-- Material for this task follows --

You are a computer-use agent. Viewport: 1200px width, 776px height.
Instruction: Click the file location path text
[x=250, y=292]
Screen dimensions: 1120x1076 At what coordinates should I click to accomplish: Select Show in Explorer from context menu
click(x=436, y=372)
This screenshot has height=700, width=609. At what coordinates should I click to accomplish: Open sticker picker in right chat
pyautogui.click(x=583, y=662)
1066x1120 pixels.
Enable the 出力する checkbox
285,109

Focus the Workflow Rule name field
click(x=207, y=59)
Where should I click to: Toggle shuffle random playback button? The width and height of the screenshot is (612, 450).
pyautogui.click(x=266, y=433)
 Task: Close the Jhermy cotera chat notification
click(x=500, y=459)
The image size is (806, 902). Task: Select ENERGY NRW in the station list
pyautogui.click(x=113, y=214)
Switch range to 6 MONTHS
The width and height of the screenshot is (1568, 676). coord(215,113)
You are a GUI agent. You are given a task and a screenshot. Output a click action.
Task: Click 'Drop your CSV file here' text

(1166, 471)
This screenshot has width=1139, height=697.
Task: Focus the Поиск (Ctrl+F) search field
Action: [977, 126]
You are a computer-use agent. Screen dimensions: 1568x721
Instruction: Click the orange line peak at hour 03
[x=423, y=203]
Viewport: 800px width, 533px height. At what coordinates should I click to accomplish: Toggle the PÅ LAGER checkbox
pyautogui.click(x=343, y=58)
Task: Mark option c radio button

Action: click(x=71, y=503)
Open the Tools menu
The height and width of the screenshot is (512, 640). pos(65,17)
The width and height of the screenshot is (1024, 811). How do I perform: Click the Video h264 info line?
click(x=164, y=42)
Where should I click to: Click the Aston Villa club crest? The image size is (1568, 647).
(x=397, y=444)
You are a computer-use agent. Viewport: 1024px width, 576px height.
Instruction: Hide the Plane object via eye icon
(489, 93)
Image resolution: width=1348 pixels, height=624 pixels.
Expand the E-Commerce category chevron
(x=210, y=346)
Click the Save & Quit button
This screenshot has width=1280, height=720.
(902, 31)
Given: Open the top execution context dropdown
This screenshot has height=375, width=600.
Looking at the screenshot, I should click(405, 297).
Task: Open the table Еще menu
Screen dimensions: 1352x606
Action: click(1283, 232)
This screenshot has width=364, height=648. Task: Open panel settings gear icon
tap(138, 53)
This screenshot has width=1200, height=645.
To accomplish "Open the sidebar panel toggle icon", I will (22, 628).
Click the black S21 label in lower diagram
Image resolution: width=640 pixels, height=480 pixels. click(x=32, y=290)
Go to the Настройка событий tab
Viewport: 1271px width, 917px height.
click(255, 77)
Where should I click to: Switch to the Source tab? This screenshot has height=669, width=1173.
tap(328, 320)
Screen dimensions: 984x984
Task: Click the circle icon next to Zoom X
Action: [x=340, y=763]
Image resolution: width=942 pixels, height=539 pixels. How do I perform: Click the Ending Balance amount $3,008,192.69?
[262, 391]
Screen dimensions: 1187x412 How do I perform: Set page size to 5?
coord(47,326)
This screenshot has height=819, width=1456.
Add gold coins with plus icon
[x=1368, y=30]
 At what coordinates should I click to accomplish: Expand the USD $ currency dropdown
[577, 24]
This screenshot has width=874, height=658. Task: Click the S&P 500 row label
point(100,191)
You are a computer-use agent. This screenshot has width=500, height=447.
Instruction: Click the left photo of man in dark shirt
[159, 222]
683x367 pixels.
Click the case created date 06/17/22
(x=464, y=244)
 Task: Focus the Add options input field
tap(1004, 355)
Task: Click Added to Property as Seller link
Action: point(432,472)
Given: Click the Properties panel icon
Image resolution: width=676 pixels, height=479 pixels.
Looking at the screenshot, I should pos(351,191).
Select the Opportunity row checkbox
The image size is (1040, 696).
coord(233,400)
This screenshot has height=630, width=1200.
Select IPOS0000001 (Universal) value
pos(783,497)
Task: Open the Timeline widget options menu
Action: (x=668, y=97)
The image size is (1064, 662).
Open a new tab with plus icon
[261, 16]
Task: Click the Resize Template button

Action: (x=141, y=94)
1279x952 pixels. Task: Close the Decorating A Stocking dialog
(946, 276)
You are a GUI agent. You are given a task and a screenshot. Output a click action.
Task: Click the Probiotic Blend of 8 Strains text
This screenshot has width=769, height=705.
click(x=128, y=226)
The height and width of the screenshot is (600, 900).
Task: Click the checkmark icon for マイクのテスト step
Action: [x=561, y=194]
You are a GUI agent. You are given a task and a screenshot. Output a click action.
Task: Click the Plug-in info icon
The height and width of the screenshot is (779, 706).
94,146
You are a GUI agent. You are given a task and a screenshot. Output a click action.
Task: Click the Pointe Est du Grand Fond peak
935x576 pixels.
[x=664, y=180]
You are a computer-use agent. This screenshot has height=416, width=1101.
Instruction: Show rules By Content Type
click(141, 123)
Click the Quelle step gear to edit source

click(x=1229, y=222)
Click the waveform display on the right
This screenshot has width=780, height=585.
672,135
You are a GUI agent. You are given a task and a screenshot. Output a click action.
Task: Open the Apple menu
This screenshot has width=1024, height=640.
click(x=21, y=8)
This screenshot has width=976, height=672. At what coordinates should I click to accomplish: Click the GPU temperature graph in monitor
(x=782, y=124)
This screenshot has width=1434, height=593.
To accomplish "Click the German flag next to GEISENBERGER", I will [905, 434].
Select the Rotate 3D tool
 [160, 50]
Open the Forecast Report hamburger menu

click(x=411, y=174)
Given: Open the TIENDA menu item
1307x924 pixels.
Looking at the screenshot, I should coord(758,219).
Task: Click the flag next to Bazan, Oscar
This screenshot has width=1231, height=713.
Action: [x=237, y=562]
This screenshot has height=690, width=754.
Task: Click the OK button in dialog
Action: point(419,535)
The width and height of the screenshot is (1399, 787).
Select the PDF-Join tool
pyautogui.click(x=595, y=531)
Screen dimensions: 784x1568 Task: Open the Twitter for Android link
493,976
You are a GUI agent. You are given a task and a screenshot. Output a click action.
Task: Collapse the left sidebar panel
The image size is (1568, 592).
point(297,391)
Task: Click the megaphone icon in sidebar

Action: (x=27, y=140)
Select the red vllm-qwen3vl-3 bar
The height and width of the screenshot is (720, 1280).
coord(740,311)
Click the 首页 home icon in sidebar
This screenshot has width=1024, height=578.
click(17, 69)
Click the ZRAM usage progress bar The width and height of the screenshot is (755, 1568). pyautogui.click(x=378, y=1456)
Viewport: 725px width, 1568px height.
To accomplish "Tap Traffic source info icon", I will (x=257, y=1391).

-- Material for this task concluded --

### Exercise directions
Output consists of exactly the lines from the one containing "Given: Open the TIENDA menu item" to the end of the records above, retyped without change and with nothing extra.

### Written solution
Given: Open the TIENDA menu item
1307x924 pixels.
Looking at the screenshot, I should coord(758,219).
Task: Click the flag next to Bazan, Oscar
This screenshot has width=1231, height=713.
Action: [x=237, y=562]
This screenshot has height=690, width=754.
Task: Click the OK button in dialog
Action: point(419,535)
The width and height of the screenshot is (1399, 787).
Select the PDF-Join tool
pyautogui.click(x=595, y=531)
Screen dimensions: 784x1568 Task: Open the Twitter for Android link
493,976
You are a GUI agent. You are given a task and a screenshot. Output a click action.
Task: Collapse the left sidebar panel
The image size is (1568, 592).
point(297,391)
Task: Click the megaphone icon in sidebar

Action: (x=27, y=140)
Select the red vllm-qwen3vl-3 bar
The height and width of the screenshot is (720, 1280).
coord(740,311)
Click the 首页 home icon in sidebar
This screenshot has width=1024, height=578.
click(17, 69)
Click the ZRAM usage progress bar The width and height of the screenshot is (755, 1568). pyautogui.click(x=378, y=1456)
Viewport: 725px width, 1568px height.
To accomplish "Tap Traffic source info icon", I will (x=257, y=1391).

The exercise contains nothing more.